> _DATA SUPPLIED_
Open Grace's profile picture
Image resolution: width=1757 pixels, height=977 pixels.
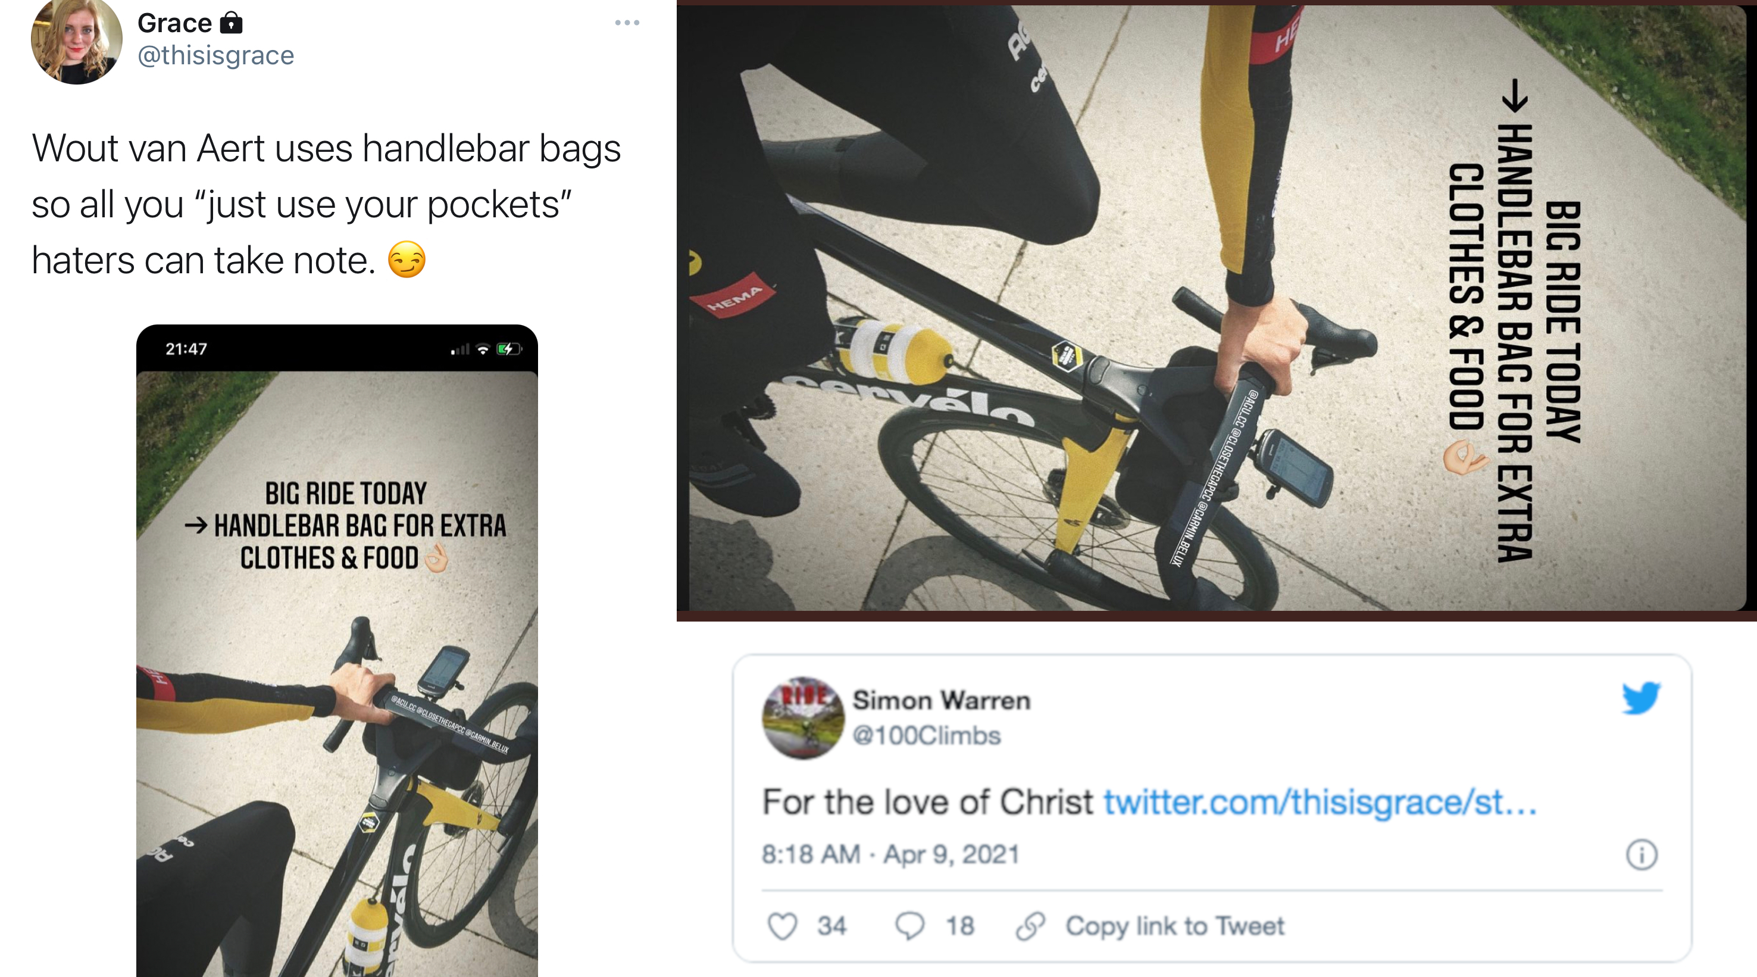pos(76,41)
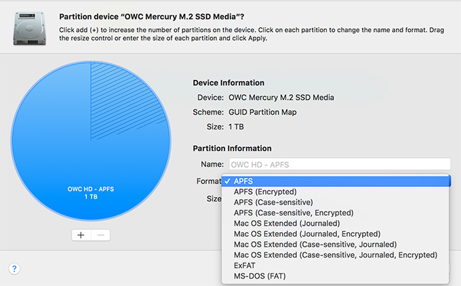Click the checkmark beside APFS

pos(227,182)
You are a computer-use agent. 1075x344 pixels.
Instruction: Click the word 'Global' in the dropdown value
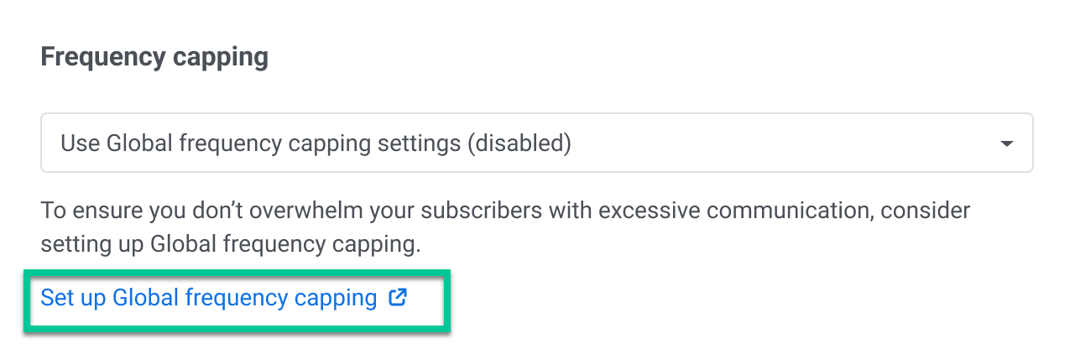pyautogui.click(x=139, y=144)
---
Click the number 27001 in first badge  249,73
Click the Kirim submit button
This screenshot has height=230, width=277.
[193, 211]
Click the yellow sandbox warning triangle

> _WHAT TO PRODUCE_
Among the lines above, repeat exactly those from the line with "Click the number" to the line with "Click the yellow sandbox warning triangle", counting both ends.

> _WRITTEN RESPONSE_
Click the number 27001 in first badge  249,73
Click the Kirim submit button
This screenshot has height=230, width=277.
[193, 211]
Click the yellow sandbox warning triangle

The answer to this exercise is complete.